#### EXERCISE DESCRIPTION
Search the entries for the word "computer" and return every line where it is found.
---------- DATA SHOWN ----------
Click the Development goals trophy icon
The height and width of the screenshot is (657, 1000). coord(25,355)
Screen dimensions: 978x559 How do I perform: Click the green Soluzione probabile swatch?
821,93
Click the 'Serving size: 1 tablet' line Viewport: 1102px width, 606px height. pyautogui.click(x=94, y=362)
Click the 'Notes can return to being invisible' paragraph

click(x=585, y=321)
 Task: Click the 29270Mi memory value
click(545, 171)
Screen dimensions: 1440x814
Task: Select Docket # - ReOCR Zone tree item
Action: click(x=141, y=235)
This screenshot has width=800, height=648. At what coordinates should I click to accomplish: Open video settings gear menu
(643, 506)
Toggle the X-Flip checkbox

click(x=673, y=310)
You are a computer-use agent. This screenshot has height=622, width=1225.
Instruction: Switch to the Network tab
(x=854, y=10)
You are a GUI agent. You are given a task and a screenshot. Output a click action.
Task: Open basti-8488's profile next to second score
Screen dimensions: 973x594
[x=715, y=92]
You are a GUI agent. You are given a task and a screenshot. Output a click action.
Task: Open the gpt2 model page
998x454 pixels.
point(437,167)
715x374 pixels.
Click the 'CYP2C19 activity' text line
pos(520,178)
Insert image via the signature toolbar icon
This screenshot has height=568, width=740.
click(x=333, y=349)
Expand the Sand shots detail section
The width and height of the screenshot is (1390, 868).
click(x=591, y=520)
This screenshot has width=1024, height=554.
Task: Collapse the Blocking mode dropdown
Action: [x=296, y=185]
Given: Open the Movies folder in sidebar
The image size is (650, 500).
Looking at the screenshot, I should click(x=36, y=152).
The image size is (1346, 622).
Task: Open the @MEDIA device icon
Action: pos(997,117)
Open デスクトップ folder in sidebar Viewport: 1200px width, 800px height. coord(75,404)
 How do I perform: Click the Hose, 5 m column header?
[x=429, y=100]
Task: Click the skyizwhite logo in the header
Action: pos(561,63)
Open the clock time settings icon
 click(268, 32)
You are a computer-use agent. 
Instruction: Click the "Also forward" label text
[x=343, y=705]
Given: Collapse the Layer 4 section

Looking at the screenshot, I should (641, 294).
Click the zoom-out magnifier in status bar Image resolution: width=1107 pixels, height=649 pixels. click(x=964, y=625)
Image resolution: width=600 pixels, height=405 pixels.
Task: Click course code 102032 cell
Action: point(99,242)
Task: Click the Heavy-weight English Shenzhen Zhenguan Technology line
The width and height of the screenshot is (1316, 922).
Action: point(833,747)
----------
#### ANSWER TO THIS EXERCISE
You are a computer-use agent. This screenshot has height=622, width=1225.
You are a computer-use agent. 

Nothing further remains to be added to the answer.